Exercise instructions:
a) Answer these questions from the CrowdStrike outage text below, one answer per line, marked like the questions:
(i) According to the Azure status page, at what time did the problem begin?
(ii) Which airline briefly grounded all flights on Thursday?
(iii) What is the name of the CrowdStrike security software whose buggy update caused the crashes?
b) For each statement, say yes or no depending on whether the CrowdStrike outage text below supports it, and quote the words from the text that decide it.
(i) The Azure problem affected customers in the central United States.
(ii) Allegiant Air grounded all of its flights.
(iii) Teams appears among the impacted services.
c) Please print the part of the CrowdStrike outage text below that opens with the words containing "See also: Reddit, Hacker" and closes with "central United States.", word for word.

Text segment:
CrowdStrike Update Causes BSOD
The ‘most serious IT outage the world has ever seen’ sparked global chaos today - with planes and trains halted, the NHS disrupted, shops closed, football teams unable to sell tickets and banks and TV channels knocked offline.
See also: Reddit, Hacker News, and Slashdot.
Frontier Airlines briefly grounded all flights on Thursday amid a major outage in Microsoft networks, which also knocked out some computer systems at low-cost carriers Allegiant Air and Sun Country Airlines.
Microsoft said on the status page for Azure, its flagship cloud computing platform, that the problem began at 5:56 p.m. and affected multiple systems for customers in the central United States.
Andrew Cunningham (Hacker News):
Airlines, payment processors, 911 call centers, TV networks, and other businesses have been scrambling this morning after a buggy update to CrowdStrike's Falcon security software caused Windows-based systems to crash with a dreaded blue screen of death (BSOD) error message.
The list of services impacted by the outage includes Microsoft Defender, Intune, Teams, PowerBI, Fabric, OneNote, OneDrive for Business, SharePoint Online, Windows 365, Viva Engage, Microsoft Purview, and the Microsoft 365 admin center.

Dataset records:

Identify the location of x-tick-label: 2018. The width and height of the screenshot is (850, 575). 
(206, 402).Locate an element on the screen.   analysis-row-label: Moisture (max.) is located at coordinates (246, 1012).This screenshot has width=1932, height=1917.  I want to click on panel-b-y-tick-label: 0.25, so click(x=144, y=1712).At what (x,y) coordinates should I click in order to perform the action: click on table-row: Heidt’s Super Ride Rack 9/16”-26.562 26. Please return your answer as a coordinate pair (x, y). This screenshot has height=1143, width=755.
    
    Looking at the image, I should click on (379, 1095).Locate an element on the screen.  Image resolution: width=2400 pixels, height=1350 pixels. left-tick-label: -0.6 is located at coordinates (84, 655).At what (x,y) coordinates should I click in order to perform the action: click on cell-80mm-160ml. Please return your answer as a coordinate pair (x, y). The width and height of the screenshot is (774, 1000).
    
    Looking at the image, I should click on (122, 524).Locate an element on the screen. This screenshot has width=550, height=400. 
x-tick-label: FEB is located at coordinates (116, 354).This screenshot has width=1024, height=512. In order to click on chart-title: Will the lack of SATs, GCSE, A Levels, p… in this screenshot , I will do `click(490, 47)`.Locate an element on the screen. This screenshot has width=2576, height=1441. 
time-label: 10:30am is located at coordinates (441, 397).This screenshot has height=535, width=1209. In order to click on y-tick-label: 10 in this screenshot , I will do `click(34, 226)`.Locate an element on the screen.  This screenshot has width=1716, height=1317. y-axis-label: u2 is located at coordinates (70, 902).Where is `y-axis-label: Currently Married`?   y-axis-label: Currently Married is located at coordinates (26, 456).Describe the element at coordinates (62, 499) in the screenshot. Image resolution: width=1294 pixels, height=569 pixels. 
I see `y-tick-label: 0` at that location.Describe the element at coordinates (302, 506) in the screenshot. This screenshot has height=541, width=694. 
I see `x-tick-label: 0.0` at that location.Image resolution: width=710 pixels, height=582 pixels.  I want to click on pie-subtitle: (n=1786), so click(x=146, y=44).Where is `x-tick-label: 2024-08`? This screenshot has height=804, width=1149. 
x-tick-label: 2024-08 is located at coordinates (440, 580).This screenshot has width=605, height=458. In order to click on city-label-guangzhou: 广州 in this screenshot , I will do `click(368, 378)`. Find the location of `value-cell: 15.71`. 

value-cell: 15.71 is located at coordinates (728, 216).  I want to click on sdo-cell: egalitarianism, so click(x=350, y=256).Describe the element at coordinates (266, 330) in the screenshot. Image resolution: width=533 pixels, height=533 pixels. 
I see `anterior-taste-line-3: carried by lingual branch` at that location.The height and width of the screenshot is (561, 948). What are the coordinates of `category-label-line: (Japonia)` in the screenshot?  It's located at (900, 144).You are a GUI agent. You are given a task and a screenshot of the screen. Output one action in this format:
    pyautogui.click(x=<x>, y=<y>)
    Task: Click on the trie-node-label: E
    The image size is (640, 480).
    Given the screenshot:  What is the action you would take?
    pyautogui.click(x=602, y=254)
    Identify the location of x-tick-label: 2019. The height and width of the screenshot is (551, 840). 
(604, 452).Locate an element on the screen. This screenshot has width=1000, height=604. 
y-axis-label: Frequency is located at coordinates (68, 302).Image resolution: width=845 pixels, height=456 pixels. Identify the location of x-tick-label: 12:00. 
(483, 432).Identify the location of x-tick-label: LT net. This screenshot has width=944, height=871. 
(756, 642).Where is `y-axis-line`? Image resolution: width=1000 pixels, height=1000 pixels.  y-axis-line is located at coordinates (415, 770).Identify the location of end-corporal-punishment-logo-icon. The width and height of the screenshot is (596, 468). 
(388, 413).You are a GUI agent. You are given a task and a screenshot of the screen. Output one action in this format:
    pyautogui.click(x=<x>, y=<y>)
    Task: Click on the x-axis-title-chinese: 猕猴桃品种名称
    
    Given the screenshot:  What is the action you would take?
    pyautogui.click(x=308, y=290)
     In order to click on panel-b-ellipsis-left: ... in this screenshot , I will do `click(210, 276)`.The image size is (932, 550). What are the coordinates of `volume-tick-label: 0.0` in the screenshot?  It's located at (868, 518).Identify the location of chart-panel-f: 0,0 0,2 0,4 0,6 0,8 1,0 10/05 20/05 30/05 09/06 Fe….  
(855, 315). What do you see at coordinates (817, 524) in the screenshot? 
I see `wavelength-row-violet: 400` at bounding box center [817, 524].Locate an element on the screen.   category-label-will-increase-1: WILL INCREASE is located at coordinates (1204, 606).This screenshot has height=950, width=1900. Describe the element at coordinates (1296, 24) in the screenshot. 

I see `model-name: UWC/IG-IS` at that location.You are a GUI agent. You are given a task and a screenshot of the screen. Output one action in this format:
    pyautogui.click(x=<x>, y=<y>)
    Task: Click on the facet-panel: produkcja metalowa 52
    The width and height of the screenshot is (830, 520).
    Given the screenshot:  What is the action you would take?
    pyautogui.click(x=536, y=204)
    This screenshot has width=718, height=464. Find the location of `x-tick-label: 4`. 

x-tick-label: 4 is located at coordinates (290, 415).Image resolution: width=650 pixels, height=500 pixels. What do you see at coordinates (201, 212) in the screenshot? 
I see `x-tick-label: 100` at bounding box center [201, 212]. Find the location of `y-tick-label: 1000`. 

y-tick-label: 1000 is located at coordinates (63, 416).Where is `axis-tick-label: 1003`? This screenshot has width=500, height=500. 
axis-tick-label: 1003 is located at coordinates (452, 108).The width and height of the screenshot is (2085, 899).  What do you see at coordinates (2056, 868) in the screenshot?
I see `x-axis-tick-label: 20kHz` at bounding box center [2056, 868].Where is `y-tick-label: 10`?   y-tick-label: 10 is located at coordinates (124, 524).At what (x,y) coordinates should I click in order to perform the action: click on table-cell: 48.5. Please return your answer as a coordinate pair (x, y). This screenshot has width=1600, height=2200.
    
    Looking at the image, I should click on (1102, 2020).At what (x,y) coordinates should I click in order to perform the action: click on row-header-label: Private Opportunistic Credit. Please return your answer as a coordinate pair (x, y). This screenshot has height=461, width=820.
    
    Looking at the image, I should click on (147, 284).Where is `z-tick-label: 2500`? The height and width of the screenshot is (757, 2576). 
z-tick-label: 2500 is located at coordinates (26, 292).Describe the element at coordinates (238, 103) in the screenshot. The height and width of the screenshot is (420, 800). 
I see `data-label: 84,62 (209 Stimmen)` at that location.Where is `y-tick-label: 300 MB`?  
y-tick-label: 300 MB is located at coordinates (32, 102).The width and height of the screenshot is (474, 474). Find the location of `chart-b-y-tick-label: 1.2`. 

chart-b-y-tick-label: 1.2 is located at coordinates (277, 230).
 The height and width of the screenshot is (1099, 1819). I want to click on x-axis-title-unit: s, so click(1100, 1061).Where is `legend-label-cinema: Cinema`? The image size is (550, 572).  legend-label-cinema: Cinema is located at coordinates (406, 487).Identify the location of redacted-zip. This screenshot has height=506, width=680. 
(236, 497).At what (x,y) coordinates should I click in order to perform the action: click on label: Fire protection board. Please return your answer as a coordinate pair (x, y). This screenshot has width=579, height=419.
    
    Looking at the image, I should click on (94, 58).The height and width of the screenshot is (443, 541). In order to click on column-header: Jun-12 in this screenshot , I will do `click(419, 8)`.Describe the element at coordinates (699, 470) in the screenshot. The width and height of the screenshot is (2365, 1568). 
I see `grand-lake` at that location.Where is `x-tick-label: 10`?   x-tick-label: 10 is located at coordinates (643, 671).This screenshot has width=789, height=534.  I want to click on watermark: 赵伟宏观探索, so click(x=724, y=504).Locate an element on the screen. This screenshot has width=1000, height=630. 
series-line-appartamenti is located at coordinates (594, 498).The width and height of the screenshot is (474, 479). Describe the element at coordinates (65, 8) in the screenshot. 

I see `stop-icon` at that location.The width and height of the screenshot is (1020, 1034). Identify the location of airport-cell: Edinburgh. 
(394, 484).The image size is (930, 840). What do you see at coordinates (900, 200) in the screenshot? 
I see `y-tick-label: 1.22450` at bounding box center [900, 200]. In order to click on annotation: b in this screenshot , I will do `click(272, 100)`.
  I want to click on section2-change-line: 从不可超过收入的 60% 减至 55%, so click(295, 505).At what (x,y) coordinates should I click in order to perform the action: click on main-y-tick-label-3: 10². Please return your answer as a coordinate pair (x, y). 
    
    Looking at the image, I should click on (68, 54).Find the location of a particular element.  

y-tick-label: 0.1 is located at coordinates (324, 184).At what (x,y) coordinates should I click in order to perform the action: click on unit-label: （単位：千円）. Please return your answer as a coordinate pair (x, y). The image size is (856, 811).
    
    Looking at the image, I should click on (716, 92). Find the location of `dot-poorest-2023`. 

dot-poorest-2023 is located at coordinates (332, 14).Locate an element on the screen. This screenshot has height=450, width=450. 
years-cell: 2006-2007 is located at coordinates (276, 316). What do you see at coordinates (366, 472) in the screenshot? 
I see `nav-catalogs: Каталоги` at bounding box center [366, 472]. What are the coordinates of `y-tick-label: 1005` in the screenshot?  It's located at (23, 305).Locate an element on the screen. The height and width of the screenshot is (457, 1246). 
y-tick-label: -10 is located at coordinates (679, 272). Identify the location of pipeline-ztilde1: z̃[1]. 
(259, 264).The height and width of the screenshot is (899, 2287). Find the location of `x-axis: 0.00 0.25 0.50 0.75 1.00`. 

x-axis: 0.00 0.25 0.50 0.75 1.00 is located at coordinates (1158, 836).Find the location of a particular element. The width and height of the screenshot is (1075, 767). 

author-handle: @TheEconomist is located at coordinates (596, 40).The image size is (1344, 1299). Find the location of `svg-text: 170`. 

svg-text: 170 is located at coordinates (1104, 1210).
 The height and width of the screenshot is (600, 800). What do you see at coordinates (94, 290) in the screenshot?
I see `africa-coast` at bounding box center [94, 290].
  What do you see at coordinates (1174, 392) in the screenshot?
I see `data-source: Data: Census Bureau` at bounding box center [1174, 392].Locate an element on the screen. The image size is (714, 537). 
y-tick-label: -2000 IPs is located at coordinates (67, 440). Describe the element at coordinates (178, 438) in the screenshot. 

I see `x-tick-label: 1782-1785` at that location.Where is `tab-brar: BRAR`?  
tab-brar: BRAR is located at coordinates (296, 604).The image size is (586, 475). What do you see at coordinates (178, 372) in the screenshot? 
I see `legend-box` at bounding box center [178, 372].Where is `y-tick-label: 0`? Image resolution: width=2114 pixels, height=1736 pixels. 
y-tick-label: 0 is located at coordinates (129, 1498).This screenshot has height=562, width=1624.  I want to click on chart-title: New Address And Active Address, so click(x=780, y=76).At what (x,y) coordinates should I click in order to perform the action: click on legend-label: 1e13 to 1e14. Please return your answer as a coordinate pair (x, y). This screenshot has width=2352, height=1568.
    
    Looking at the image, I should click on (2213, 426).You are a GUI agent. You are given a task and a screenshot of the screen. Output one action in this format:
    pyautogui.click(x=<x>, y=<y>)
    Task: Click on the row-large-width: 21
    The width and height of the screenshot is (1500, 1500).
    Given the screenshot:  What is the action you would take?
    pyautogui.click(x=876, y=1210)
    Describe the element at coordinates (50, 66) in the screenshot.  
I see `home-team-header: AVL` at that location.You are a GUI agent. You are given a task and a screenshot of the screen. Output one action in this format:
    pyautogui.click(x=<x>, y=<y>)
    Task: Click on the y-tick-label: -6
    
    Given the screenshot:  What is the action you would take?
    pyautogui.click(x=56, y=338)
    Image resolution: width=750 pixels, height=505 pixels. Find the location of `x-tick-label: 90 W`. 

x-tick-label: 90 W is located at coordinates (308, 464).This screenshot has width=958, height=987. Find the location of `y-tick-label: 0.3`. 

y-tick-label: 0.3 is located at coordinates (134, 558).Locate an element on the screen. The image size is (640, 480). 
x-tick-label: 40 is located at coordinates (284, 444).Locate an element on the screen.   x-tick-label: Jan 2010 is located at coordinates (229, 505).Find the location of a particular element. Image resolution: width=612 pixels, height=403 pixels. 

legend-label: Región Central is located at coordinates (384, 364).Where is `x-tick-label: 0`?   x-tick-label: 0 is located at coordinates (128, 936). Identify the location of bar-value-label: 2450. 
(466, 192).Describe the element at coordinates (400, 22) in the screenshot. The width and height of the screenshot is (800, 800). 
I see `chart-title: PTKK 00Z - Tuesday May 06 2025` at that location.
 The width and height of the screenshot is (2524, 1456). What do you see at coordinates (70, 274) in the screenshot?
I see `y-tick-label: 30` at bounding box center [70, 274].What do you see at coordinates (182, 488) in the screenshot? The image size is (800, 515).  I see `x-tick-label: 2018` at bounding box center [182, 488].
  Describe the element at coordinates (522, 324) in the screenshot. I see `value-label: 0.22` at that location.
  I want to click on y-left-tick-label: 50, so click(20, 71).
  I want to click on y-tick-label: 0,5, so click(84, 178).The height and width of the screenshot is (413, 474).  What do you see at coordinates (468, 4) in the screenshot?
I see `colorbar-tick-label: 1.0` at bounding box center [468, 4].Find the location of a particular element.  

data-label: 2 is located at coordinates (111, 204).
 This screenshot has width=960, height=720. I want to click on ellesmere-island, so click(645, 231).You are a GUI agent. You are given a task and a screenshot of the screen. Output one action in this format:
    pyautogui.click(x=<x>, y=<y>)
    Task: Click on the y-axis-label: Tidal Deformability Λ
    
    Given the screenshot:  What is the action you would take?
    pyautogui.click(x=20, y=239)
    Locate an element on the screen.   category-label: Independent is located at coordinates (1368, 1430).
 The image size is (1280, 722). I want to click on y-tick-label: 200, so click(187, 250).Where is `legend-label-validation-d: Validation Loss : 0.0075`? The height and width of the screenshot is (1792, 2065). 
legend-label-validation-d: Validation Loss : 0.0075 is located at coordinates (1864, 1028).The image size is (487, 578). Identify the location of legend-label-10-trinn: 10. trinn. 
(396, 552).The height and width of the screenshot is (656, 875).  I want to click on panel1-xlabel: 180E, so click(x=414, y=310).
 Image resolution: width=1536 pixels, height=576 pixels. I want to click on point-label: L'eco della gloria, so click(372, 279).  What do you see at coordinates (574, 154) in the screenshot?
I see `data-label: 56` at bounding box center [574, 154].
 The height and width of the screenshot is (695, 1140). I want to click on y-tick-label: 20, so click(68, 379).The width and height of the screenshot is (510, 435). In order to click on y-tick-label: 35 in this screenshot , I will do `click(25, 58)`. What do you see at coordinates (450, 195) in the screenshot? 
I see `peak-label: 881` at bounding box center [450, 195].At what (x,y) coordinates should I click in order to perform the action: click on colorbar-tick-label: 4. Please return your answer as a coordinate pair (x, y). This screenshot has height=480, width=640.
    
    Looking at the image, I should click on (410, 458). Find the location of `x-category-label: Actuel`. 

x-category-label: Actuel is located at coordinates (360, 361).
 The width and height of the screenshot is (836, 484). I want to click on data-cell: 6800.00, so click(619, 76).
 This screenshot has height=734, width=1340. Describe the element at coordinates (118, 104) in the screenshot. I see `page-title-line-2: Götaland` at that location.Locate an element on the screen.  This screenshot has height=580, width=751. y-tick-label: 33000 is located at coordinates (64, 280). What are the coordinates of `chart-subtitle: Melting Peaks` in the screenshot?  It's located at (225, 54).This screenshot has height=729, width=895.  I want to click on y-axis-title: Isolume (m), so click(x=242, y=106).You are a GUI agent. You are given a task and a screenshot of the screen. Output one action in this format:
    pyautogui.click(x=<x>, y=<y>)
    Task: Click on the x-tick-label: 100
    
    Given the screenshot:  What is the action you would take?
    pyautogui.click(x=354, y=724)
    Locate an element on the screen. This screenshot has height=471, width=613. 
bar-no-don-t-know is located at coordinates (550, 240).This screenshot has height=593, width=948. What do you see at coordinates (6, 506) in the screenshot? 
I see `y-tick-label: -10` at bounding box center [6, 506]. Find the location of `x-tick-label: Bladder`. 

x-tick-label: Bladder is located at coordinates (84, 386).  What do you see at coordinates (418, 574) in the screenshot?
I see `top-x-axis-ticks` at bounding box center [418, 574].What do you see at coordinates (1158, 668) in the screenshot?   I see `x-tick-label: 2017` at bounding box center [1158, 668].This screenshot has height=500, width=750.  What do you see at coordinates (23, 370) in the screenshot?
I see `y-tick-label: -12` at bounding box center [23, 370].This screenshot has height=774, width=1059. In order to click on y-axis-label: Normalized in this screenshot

Solutions for each task:
a)
(i) 5:56 p.m.
(ii) Frontier Airlines
(iii) Falcon

b)
(i) Yes: "affected multiple systems for customers in the central United States"
(ii) No: "Frontier Airlines briefly grounded all flights on Thursday amid a major outage in Microsoft networks, which also knocked out some computer systems at low-cost carriers Allegiant Air and Sun Country Airlines"
(iii) Yes: "Microsoft Defender, Intune, Teams, PowerBI"

c)
See also: Reddit, Hacker News, and Slashdot.
Frontier Airlines briefly grounded all flights on Thursday amid a major outage in Microsoft networks, which also knocked out some computer systems at low-cost carriers Allegiant Air and Sun Country Airlines.
Microsoft said on the status page for Azure, its flagship cloud computing platform, that the problem began at 5:56 p.m. and affected multiple systems for customers in the central United States.